Многие мастера в эти годы повторяют на мелкотравчатом черневом фоне характерные для 90-х годов XVII века пышные, тяжелые гирлянды и связки плодов, не внося никаких существенных изменений в этот традиционный орнамент, обогащая его лишь добавлением фигурок птиц, сидящих на плодах.
В дальнейшем, в первой половине XVIII века, в Москве наблюдается сильный упадок золотого и серебряного дела. Причиной этого явился, по-видимому, финансовый кризис в стране, а также перенос столицы в Петербург, куда были вызваны лучшие мастера-серебряники Москвы.
В 40-х годах XVIII века Московский магистрат, обеспокоенный отсутствием в городе эмальеров и черневых дел мастеров, постановил вызвать срочно в Москву Михаила Климшина, лучшего мастера Великого Устюга, для поднятия производства черневых изделий и "для обучения оного мастерства московских жителей из купечества"*. 31 января 1745 года Климшин был отправлен в Москву с необходимыми для работы инструментами в сопровождении прибывшего за ним пристава.
* (Т. Г. Гольдберг, Очерки по истории серебряного дела в России в первой половине XVIII века.-"Труды ГИМ", вып. XVIII, М., 1947, стр. 54-55.)

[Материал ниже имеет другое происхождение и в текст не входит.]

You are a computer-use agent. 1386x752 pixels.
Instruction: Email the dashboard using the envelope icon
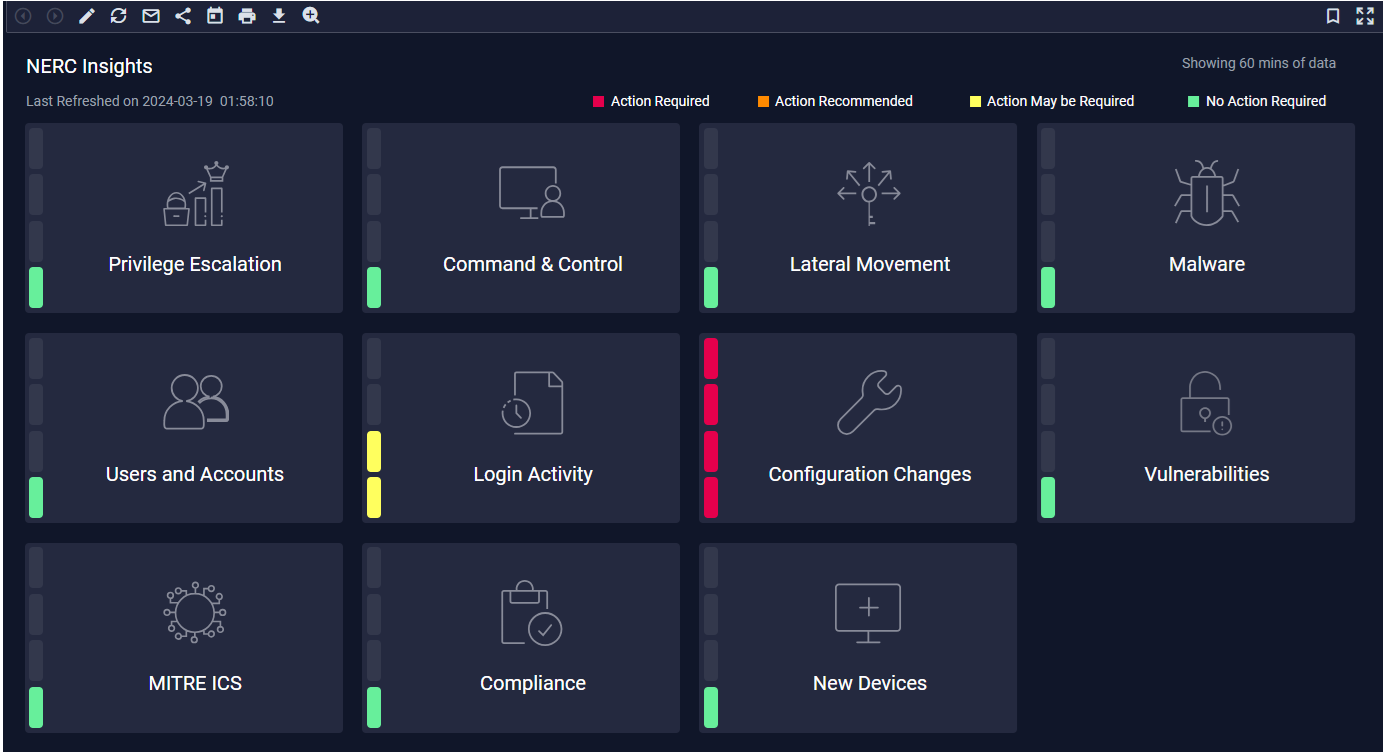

Предприимчивый московский купец Василий Матвеев Кункин, с разрешения Главного магистрата, организовал у себя мастерскую, где обучался у Климшина искусству чернения, а у приехавшего из Сольвычегодска Якова Попова - мастерству эмальера. Он привлек также к обучению лучших московских серебряников-резчиков, купцов 3-й гильдии Алексея Фрязина и Егора Колупаева. А. Фрязину было в то время только пятнадцать лет, и о нем и его сотоварище Кункин дал сведения, что "оные люди подлые, домов и торгов своих не имеют, а находятся в работах у других серебряников". Московские резчики и приезжие мастера были отданы в полное распоряжение Кункина на десять лет. К концу года Климшин обучил Кункина своему мастерству и 30 декабря 1745 года получил разрешение вернуться в Великий Устюг*.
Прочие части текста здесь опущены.